Amministrative Milano, Pisapia costretto a querelare Moratti
 











Moratti -Pisapia

Dopo una campagna elettorale che fino a una decina di giorni fa era stata contrassegnata da encomiabile fair play, Letizia Moratti e Giuliano Pisapia, candidati per il centrodestra e il centrosinistra per la poltrona di sindaco di Milano, hanno abbandonato la linea morbida tanto che il duello in tv davanti alle telecamere di Sky si è concluso senza una stretta di mano e una querela di Pisapia alla Moratti. Giuliano Pisapia ha deciso di querelare Letizia Moratti per le sua affermazioni. La querela è per diffamazione aggravata dopo che Moratti, al termine della trasmissione e senza aver potuto dare diritto di replica all’altro candidato, lo ha accusato di aver compiuto "un furto d’auto". Giuliano Pisapia ha subito deciso di ricorrere alle vie legali per tutelare la propria immagine dalle accuse rivoltegli dall’avversario. «E’ evidente che Letizia Moratti è disperata - si legge nella nota -. Fidandosi di qualche manina sporca che fabbrica dossier adarte è incappata in un clamoroso errore.
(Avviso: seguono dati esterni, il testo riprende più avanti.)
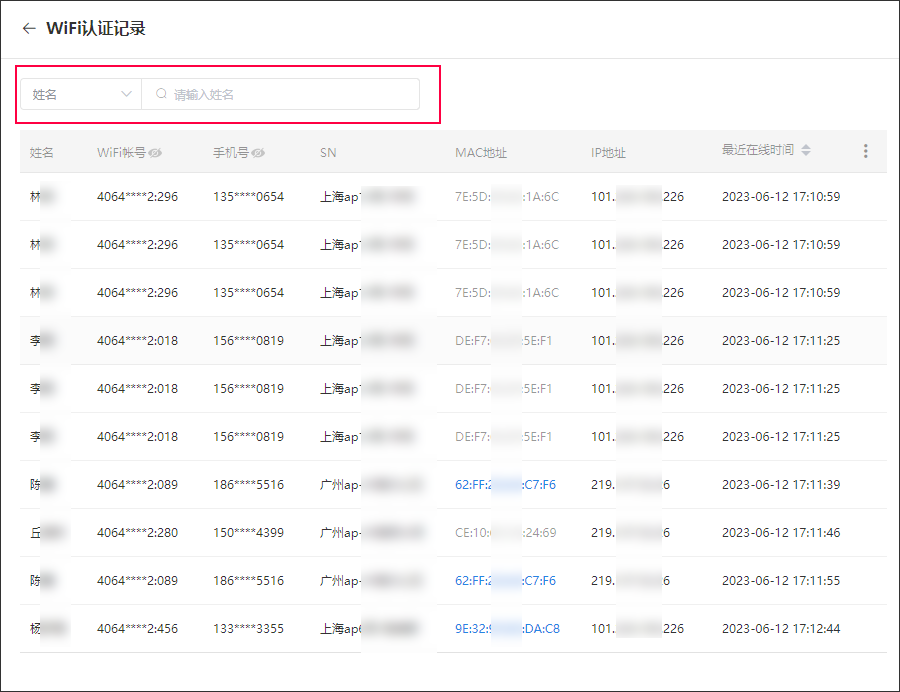The image size is (900, 692).
Task: Toggle the eye icon next to WiFi帐号
Action: [156, 153]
Ha diffamato Giuliano Pisapia alla fine della registrazione del confronto su Sky TG24, pensando di approfittare come in un agguato del diritto di parlare per ultima». Carte alla mano Pisapia contesta l’accusa rivoltagli dall’avversaria: «Letizia Moratti ha accusato Giuliano Pisapia di essere responsabile di un furto, citando una sentenza della Corte d’Assise, che dichiarava il reato estinto per amnistia. Nonostante l’amnistia, Giuliano Pisapia presentò appello, accolto. La III Corte d’Assise d’Appello di Milano presieduta dal dott. Luigi Maria Guicciardi nel procedimento n.76 del 1985 ha assolto Giuliano Pisapia per non aver commesso il fatto». Pisapia ha citato direttamente la sentenza nel passaggio: «In conclusione non vi è prova - nè vi sono apprezzabili indizi - di una partecipazione del Pisapia, sia pure solo sotto il profilo di un concorso morale, al fatto per il quale è stata elevata a suo carico l’imputazione di furto, dalla qualel’appellante va pertanto assolto per non aver commesso il fatto». «Tale sentenza di assoluzione con formula piena - ha concluso - è passata in giudicato ed è quindi definitiva».